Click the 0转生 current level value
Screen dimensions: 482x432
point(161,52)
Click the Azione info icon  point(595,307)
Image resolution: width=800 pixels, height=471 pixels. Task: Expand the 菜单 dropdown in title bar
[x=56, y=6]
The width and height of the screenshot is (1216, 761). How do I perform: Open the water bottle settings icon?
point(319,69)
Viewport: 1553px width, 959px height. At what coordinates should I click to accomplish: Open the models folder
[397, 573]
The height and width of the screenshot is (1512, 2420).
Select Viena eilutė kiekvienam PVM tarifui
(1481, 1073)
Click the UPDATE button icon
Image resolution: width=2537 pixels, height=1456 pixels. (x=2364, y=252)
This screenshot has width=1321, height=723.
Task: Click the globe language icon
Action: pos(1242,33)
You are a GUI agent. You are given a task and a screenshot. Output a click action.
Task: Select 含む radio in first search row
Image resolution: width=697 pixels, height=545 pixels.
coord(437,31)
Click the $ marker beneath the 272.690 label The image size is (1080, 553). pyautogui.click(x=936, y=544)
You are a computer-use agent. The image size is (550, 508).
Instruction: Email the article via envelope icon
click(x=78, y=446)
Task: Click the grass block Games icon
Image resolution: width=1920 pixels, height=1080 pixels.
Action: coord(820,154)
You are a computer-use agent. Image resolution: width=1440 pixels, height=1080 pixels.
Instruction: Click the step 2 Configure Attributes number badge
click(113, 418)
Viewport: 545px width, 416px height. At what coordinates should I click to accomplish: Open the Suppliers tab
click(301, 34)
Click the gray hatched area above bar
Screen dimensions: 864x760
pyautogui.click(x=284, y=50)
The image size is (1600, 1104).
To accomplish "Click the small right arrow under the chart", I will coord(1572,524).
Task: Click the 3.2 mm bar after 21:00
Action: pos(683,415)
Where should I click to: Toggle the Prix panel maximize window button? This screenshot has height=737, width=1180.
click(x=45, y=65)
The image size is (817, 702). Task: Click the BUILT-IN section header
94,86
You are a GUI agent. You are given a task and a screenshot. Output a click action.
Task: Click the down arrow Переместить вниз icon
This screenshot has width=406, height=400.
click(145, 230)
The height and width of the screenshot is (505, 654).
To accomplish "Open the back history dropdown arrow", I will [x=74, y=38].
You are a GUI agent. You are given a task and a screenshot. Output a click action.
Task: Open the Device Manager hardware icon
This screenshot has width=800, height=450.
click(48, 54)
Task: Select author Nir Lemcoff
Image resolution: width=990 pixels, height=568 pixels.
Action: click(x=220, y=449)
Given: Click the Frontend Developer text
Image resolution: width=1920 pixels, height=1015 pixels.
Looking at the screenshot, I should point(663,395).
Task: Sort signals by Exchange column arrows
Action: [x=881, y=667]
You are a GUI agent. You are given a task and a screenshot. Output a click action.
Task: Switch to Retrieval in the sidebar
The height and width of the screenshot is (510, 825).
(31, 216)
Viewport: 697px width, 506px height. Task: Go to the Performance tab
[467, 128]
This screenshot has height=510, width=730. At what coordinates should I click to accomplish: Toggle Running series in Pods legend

> [Short task] Reproduce all of the material above, swapping "GUI agent" for "GUI assistant" wherever it appears and leaving everything else unchanged.

> [Task output]
Click the 0转生 current level value
Screen dimensions: 482x432
point(161,52)
Click the Azione info icon  point(595,307)
Image resolution: width=800 pixels, height=471 pixels. Task: Expand the 菜单 dropdown in title bar
[x=56, y=6]
The width and height of the screenshot is (1216, 761). How do I perform: Open the water bottle settings icon?
point(319,69)
Viewport: 1553px width, 959px height. At what coordinates should I click to accomplish: Open the models folder
[397, 573]
The height and width of the screenshot is (1512, 2420).
Select Viena eilutė kiekvienam PVM tarifui
(1481, 1073)
Click the UPDATE button icon
Image resolution: width=2537 pixels, height=1456 pixels. (x=2364, y=252)
This screenshot has width=1321, height=723.
Task: Click the globe language icon
Action: pos(1242,33)
You are a GUI assistant. You are given a task and a screenshot. Output a click action.
Task: Select 含む radio in first search row
Image resolution: width=697 pixels, height=545 pixels.
coord(437,31)
Click the $ marker beneath the 272.690 label The image size is (1080, 553). pyautogui.click(x=936, y=544)
You are a computer-use agent. The image size is (550, 508).
Instruction: Email the article via envelope icon
click(x=78, y=446)
Task: Click the grass block Games icon
Image resolution: width=1920 pixels, height=1080 pixels.
Action: coord(820,154)
You are a computer-use agent. Image resolution: width=1440 pixels, height=1080 pixels.
Instruction: Click the step 2 Configure Attributes number badge
click(113, 418)
Viewport: 545px width, 416px height. At what coordinates should I click to accomplish: Open the Suppliers tab
click(301, 34)
Click the gray hatched area above bar
Screen dimensions: 864x760
pyautogui.click(x=284, y=50)
The image size is (1600, 1104).
To accomplish "Click the small right arrow under the chart", I will coord(1572,524).
Task: Click the 3.2 mm bar after 21:00
Action: pos(683,415)
Where should I click to: Toggle the Prix panel maximize window button? This screenshot has height=737, width=1180.
click(x=45, y=65)
The image size is (817, 702). Task: Click the BUILT-IN section header
94,86
You are a GUI assistant. You are given a task and a screenshot. Output a click action.
Task: Click the down arrow Переместить вниз icon
This screenshot has width=406, height=400.
click(145, 230)
The height and width of the screenshot is (505, 654).
To accomplish "Open the back history dropdown arrow", I will [x=74, y=38].
You are a GUI assistant. You are given a task and a screenshot. Output a click action.
Task: Open the Device Manager hardware icon
This screenshot has width=800, height=450.
click(48, 54)
Task: Select author Nir Lemcoff
Image resolution: width=990 pixels, height=568 pixels.
Action: click(x=220, y=449)
Given: Click the Frontend Developer text
Image resolution: width=1920 pixels, height=1015 pixels.
Looking at the screenshot, I should point(663,395).
Task: Sort signals by Exchange column arrows
Action: [x=881, y=667]
You are a GUI assistant. You are given a task and a screenshot. Output a click action.
Task: Switch to Retrieval in the sidebar
The height and width of the screenshot is (510, 825).
(31, 216)
Viewport: 697px width, 506px height. Task: Go to the Performance tab
[467, 128]
This screenshot has height=510, width=730. At what coordinates should I click to accomplish: Toggle Running series in Pods legend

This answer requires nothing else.